C. Hain, MD • Page last modified:
July 6, 2020
None of the bedside tests are very strong (i.e. both sensitive and specific). One mainly has to rely on lab tests (VEMP) followed by a proper CT scan. Still they are quick and if positive can point the clinician towards doing lab tests.
Tests that may be helpful in the office to identify SCD are as follows:
Somewhat sensitive is asking patients if they can "hear" a tuning fork (128 hZ) applied to their wrist. The latter method is of course vulnerable to suggestibility, but is quick and easy.
Pragmatically, one generally always tests for all of these at bedside, aside from fistula testing. The reason is that these bedside tests are quick, fairly specific when positive, and can increase one's enthusiasm to proceed with laboratory tests.
Valsalva test: (follow link for more detail)
In SCD, positive pressure or Valsalva against pinched nostrils produces downbeating nystagmus, with a torsional fast phase consistent with stimulation of the affected ear (CCW for right ear, CW for left ear). See example below. Negative pressure or Valsalva against a closed glottis may produce upbeating nystagmus and nystagmus beating with the torsional fast phase in the opposite direction (CW for right ear, CCW for left ear). We ourselves prefer the Valsalva against a closed glottis.
Practically, we don't think that you can do this test without magnification -- i.e. a video-frenzel system with a good enough focus that you can see torsion.
Another method is to use an examining microscope focused on the sclera. We are less enthused about technique as it is very hard to keep the sclera in view while the patient is undergoing a maneuver. Also, the light can be uncomfortable.
For those familiar with posterior canal BPPV, the vector relationships between vertical and torsional components is reversed so that the upbeating nystagmus beats away from the "bad" ear, and downbeating, towards the "good" ear. More commonly, however, no nystagmus at all is produced by either maneuver. In persons with lateral canal fistulae (which are rare and usually confined to persons with cholesteatoma or after fenestration surgery), horizontal nystagmus can be produced (see example below). In persons with window fistulae, generally very little nystagmus is produced by Valsalva or for that matter, any maneuver.
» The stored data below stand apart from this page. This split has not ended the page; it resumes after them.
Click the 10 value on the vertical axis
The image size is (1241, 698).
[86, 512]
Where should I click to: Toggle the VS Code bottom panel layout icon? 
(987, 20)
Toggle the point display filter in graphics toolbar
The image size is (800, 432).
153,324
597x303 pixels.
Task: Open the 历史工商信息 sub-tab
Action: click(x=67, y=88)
While certainly there can be nystagmus provoked by sound in SCD, the equipment to deliver calibrated intensity sound to each ear in turn is generally not found at the bedside, but rather is found in the audiology suite. In the past, there was a device resembling a children's toy called a "Barany noise box", but these have vanished. We sometimes use a portable audiometer to deliver 500 hZ, 100 dB to each ear in turn. We think that this is generally more trouble than it is worth as the oVEMP test is very effective in detecting sound sensitivity.
Our current feeling is that fistula tests are much lower yield than the oVEMP test to be discussed in the next page..
Movie of nystagmus elicited by pressure
Movie2 of nystagmus elicited by pressure in person with R SCD (courtesy of Dr. Dario Yacovino).
A fistula test , which entails making a sensitive recording of eye movements, usually with video frenzel goggles, while pressurizing each ear canal with a rubber bulb, is occasionally helpful to diagnose SCD. A positive test is good grounds for a temporal-bone CT. Fistula tests are little used because they are difficult to do and insensitive. Fistula tests are often not available or even thought of. However, if a patient complains of dizziness during tympanometry, this is a clue that the patient has a positive fistula pressure test.
A strong nystagmus (vertical and rotatory) may be produced by pressure in the external ear canal. However, we do not think that this is very sensitive. It is very specific.
|Upbeating nystagmus provoked by vibration over the mastoid of person with left sided SCD. Image courtesy of Dr. Dario Yacovino.|
Vibration testing can occasionally produce nystagmus over the defective ear in SCD. An example of this is shown above. Our impression is that vibration is insensitive. It is also nonspecific as there are many patients without any SCD that will have vertical nystagmus provoked by vibration. There is some room for disagreement here however, as our impression is that it is insensitive may relate to methodology (we usually vibrate the SCM, not the mastoid), and our impression that it is nonspecific may just be wrong (too few samples).
Simple observation of the patient's eyes with appropriate equipment (such as video frenzel goggle) may also provide the diagnosis, as in some cases, there is a pulse-synchronous oscillation (Rambold, 2001; Hain et al, 2008), see videos below. This rare but specific sign requires either use of an ophthalmoscope or video frenzel goggles to see it. This sign is specific byt subtle and one also has to think of it (: this is usually the hard part) . If you are watching a pendular nystagmus at about the same frequency of the patient's heart, it helps to take their pulse, and count out each beat while watching on screen.
The main confounding possibility is oculopalatal myoclonus, which causes a similar but non-pulse synchronous oscillation. This is easily checked by looking at the patient's throat. There are also many other rare sources of pendular nystagmus, but almost all of thse have visual or neurological symptoms.